Quant à la voix de Yann Boudaud, elle participe totalement à cette création d’un univers des lisières. Elle résonne comme la voix étranglée d’un adulte qui, se réveillant brutalement d’un cauchemar terrifiant, entend sa voix ancienne – celle fluette de l’enfance – énoncer en boucle la litanie du « dé-lire » de sa réalité vécue. « Au soir le père devint vieillard ; dans de sombres chambres, le visage de la mère se pétrifia et sur le garçon pesait la malédiction d’une race dégénérée. (…) La nuit, sa bouche éclatait comme un fruit rouge et les étoiles s’allumaient sur sa détresse muette. (…) Et la nuit engloutit la race maudite », aveu de l’indicible inceste.

Les sons lancinants composés par Philippe Cachia accompagnent subtilement le souffle de l’écriture comme un prolongement muet.

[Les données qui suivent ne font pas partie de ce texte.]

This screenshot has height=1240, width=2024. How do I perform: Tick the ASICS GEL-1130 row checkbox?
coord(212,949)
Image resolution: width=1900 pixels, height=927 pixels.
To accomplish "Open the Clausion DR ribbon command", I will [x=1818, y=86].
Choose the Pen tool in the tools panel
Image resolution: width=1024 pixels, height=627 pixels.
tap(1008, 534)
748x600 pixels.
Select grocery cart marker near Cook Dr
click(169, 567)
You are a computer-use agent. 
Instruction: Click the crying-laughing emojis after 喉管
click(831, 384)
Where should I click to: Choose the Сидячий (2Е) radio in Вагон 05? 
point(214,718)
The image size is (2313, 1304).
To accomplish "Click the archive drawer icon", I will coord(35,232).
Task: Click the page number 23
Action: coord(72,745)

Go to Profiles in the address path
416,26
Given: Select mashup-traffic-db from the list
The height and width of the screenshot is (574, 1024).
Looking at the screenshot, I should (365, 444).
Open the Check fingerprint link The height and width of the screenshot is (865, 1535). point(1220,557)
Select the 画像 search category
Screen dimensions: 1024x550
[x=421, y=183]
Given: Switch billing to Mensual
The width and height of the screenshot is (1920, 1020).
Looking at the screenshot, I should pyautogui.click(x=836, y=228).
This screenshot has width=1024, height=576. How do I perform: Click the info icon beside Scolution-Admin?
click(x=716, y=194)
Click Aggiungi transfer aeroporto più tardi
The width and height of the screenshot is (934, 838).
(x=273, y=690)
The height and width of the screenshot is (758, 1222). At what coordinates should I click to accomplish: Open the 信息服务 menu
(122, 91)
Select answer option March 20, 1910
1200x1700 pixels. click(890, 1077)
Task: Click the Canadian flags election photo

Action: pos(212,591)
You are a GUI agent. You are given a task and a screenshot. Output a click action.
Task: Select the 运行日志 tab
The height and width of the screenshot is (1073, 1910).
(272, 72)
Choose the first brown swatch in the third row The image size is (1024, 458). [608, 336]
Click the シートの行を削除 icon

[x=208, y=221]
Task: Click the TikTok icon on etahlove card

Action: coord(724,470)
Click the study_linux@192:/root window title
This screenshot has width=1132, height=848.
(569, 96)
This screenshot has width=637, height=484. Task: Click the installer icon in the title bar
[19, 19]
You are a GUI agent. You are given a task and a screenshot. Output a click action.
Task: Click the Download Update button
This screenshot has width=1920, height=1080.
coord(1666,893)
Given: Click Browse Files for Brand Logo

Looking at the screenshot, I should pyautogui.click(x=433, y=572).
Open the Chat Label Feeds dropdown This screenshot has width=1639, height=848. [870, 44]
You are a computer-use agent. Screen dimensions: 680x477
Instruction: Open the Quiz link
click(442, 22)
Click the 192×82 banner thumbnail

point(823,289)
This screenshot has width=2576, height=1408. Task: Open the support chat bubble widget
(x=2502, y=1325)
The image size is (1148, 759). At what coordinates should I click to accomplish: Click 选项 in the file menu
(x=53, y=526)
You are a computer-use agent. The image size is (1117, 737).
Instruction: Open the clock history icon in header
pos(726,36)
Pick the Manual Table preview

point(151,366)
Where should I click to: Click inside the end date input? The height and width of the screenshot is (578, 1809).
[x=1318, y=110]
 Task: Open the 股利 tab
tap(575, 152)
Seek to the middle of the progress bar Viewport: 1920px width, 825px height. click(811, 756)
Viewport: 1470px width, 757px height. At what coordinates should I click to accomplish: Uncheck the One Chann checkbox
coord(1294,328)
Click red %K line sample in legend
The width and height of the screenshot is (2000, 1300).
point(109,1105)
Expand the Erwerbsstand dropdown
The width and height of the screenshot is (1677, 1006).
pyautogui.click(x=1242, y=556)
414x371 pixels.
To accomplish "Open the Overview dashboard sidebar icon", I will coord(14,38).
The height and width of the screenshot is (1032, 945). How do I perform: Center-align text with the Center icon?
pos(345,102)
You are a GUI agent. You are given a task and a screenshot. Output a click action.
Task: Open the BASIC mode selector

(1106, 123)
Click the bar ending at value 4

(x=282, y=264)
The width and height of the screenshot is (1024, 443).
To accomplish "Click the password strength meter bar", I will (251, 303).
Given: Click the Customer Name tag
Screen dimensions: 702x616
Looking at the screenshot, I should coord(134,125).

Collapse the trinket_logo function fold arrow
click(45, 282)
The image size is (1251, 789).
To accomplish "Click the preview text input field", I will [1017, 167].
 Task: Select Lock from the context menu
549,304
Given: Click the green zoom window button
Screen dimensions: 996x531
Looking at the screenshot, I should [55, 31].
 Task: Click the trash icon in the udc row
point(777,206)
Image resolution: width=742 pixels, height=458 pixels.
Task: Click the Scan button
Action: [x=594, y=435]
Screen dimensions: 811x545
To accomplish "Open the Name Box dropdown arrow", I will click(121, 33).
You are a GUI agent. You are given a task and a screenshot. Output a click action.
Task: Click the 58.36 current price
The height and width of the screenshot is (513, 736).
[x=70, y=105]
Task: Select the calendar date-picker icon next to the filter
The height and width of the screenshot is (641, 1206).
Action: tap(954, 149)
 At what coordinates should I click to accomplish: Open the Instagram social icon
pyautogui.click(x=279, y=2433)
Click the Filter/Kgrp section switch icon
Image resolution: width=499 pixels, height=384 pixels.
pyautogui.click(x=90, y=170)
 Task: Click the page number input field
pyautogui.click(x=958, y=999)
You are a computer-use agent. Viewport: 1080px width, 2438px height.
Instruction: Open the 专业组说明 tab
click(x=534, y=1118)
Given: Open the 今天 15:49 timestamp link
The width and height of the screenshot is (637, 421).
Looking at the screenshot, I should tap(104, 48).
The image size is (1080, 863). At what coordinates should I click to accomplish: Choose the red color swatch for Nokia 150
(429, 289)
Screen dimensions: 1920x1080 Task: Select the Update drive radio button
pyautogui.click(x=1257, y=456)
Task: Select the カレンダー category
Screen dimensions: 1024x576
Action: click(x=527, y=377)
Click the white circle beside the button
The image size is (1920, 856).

De même que les mouvements générés au ralenti de cet homme au bord du précipice et tendu comme un arc par une énergie sans avenir, relèvent d’une chorégraphie intuitive qui, même au moment du salut final, perdure dans l’obscurité éclairée.

Le miracle – c’en est un – c’est que de ce voyage au plus profond des abîmes noirs de Rêve et folie, poème en prose écrit par un jeune homme à fleur de peau, on revient vivifié, serein… Comme si, en lien avec notre inconscient, ces transgressions – métamorphosées par la magie d’une mise en jeu poétique faisant écho au texte original – nous avaient libérés du lourd fardeau d’un monde définitivement clos sur lui-même, un monde sans échappatoire et privé d’horizon, un monde dont la violence sourde n’en finit pas de peser comme un couvercle sur « le dur désir de durer ».

Yves Kafka

Création 2016 lors du Festival d’Automne de Paris au CDN Nanterre – Les Amandiers.